ABOUT THIS TASK » The output has to be the full set of records, reproduced exactly, minus any picture.

MATERIAL PROVIDED »

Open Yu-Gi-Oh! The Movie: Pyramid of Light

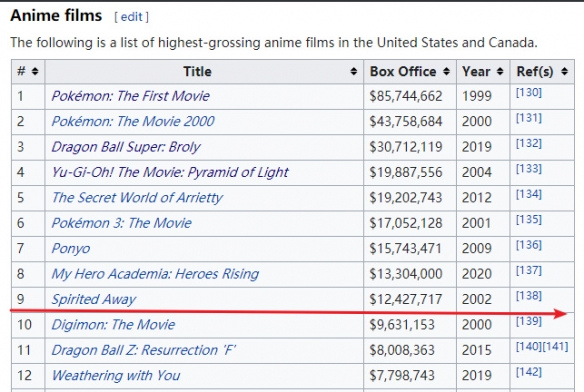tap(170, 173)
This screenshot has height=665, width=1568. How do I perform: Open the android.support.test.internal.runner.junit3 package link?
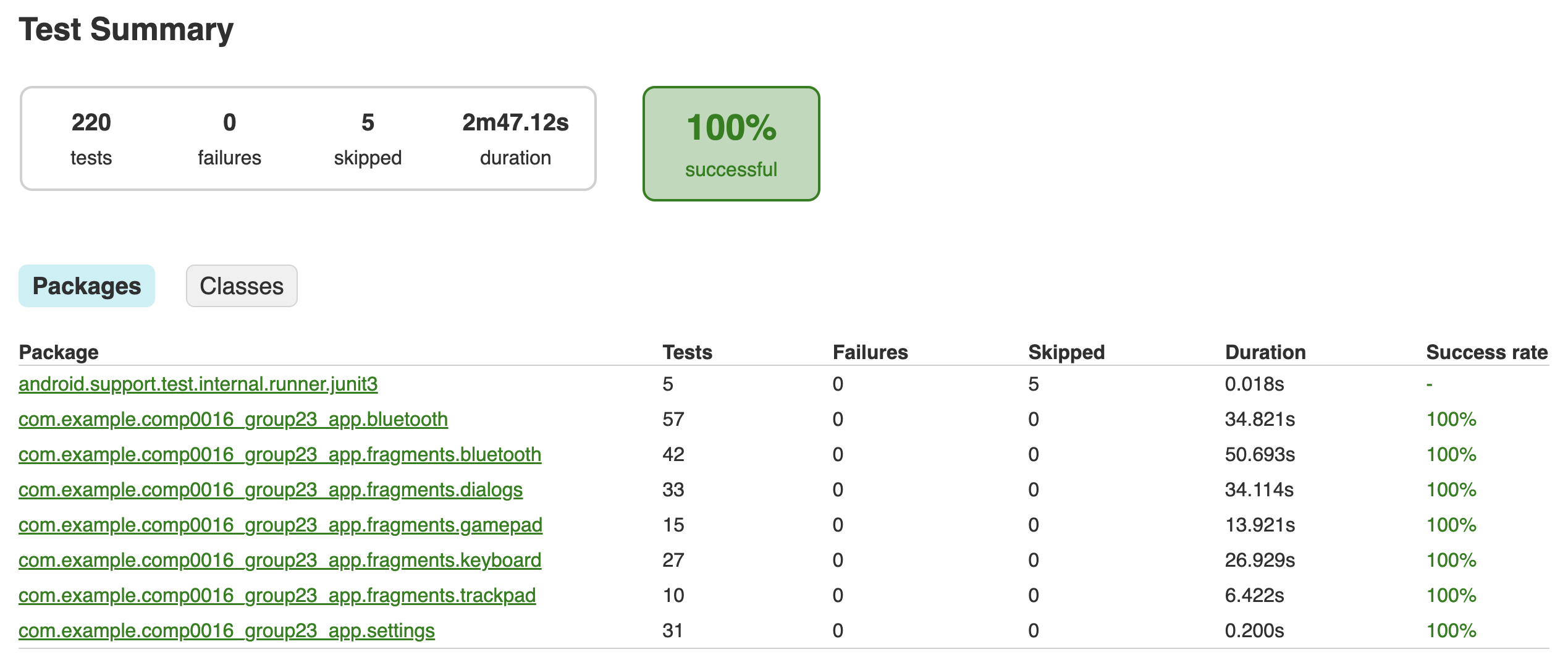click(x=198, y=384)
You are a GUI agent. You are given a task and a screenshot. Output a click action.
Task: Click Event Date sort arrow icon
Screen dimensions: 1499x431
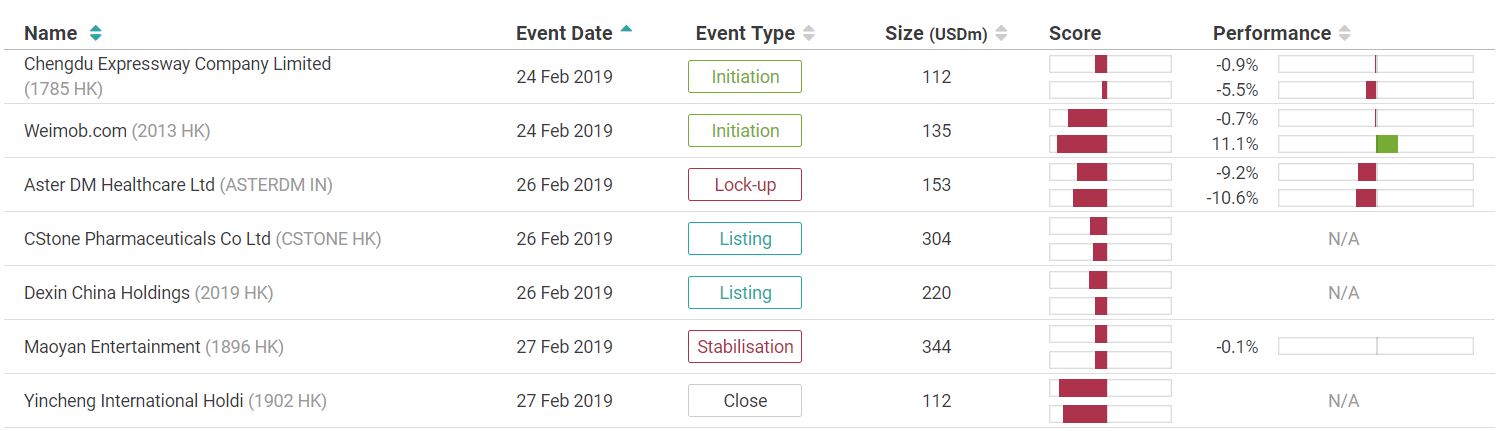click(x=626, y=29)
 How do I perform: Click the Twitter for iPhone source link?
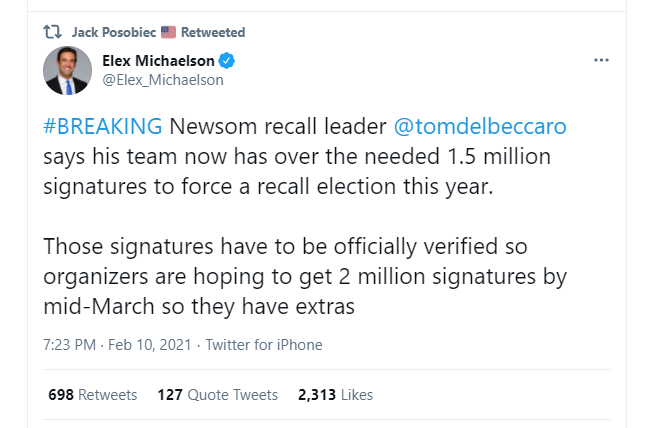264,344

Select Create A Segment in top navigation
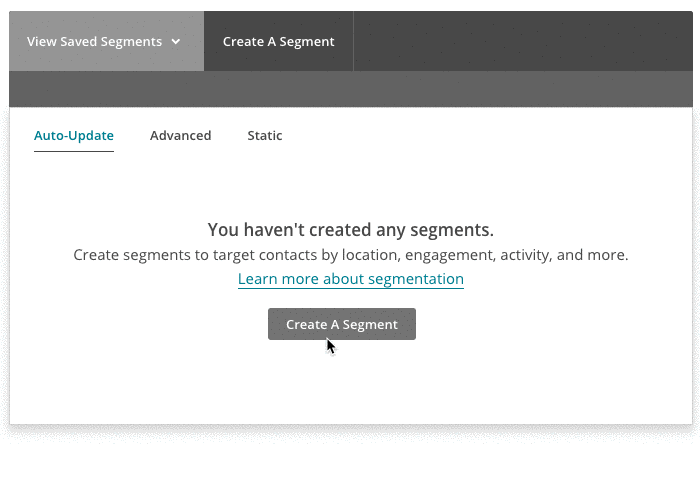[278, 42]
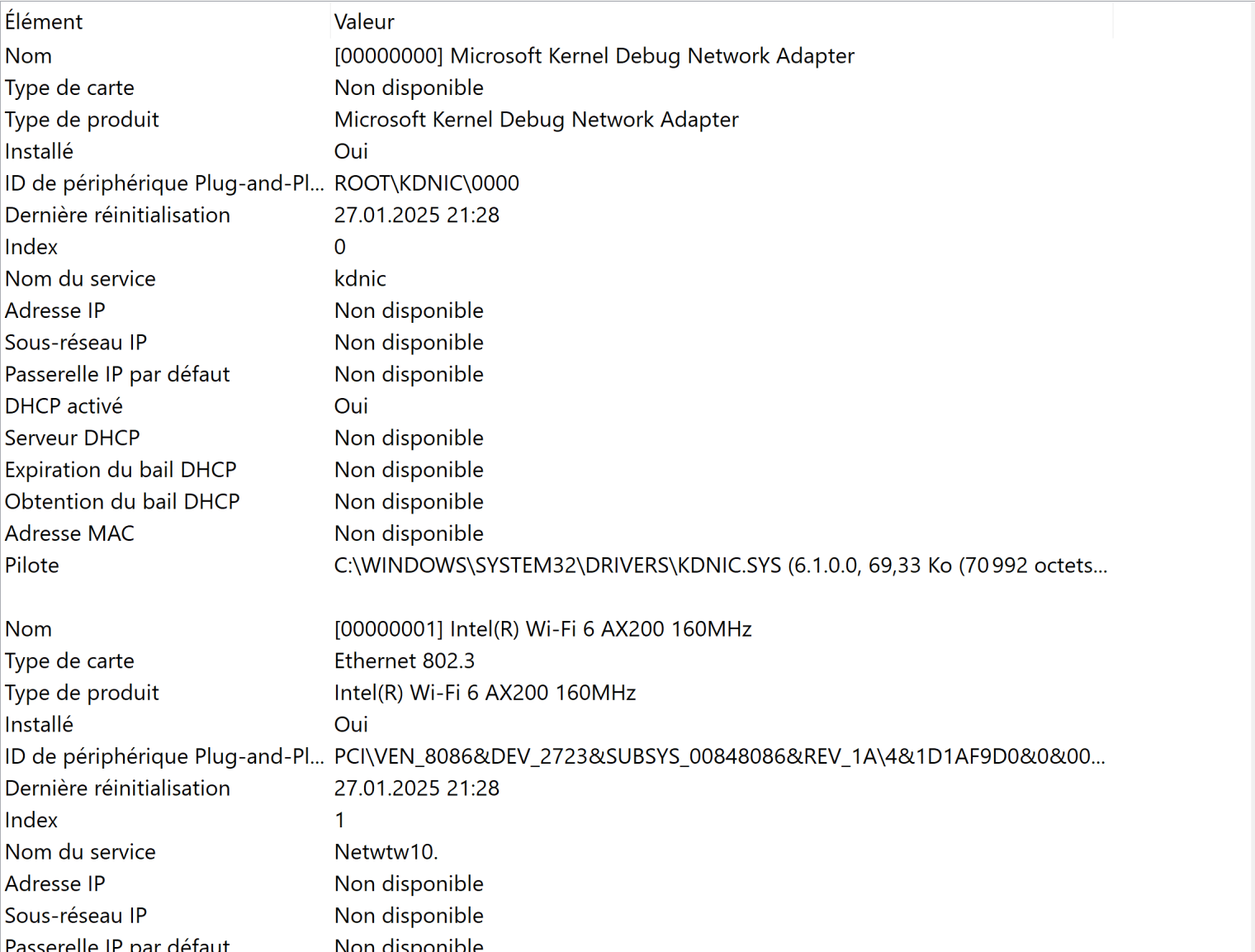Select the PCI\VEN_8086 device ID value
1255x952 pixels.
[x=718, y=756]
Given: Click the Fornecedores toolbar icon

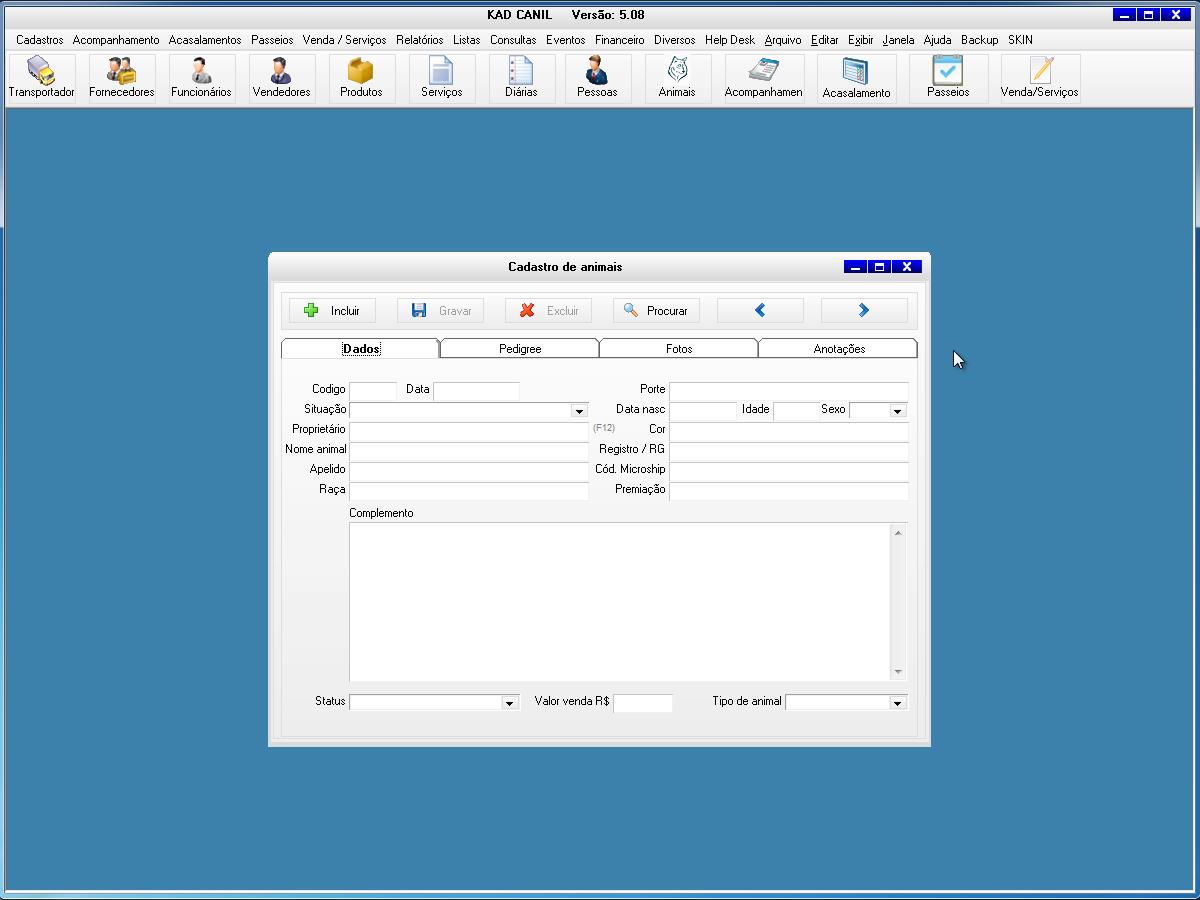Looking at the screenshot, I should (121, 78).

ANSWER AREA »
Open Yu-Gi-Oh! The Movie: Pyramid of Light

tap(170, 173)
This screenshot has height=665, width=1568. How do I perform: Open the android.support.test.internal.runner.junit3 package link?
click(x=198, y=384)
You are a GUI agent. You are given a task and a screenshot. Output a click action.
Task: Click Event Date sort arrow icon
Screen dimensions: 1499x431
click(x=626, y=29)
 How do I perform: Click the Twitter for iPhone source link?
264,344

Select Create A Segment in top navigation
[278, 42]
Select the PCI\VEN_8086 device ID value
1255x952 pixels.
[x=718, y=756]
Given: Click the Fornecedores toolbar icon

Looking at the screenshot, I should (121, 78).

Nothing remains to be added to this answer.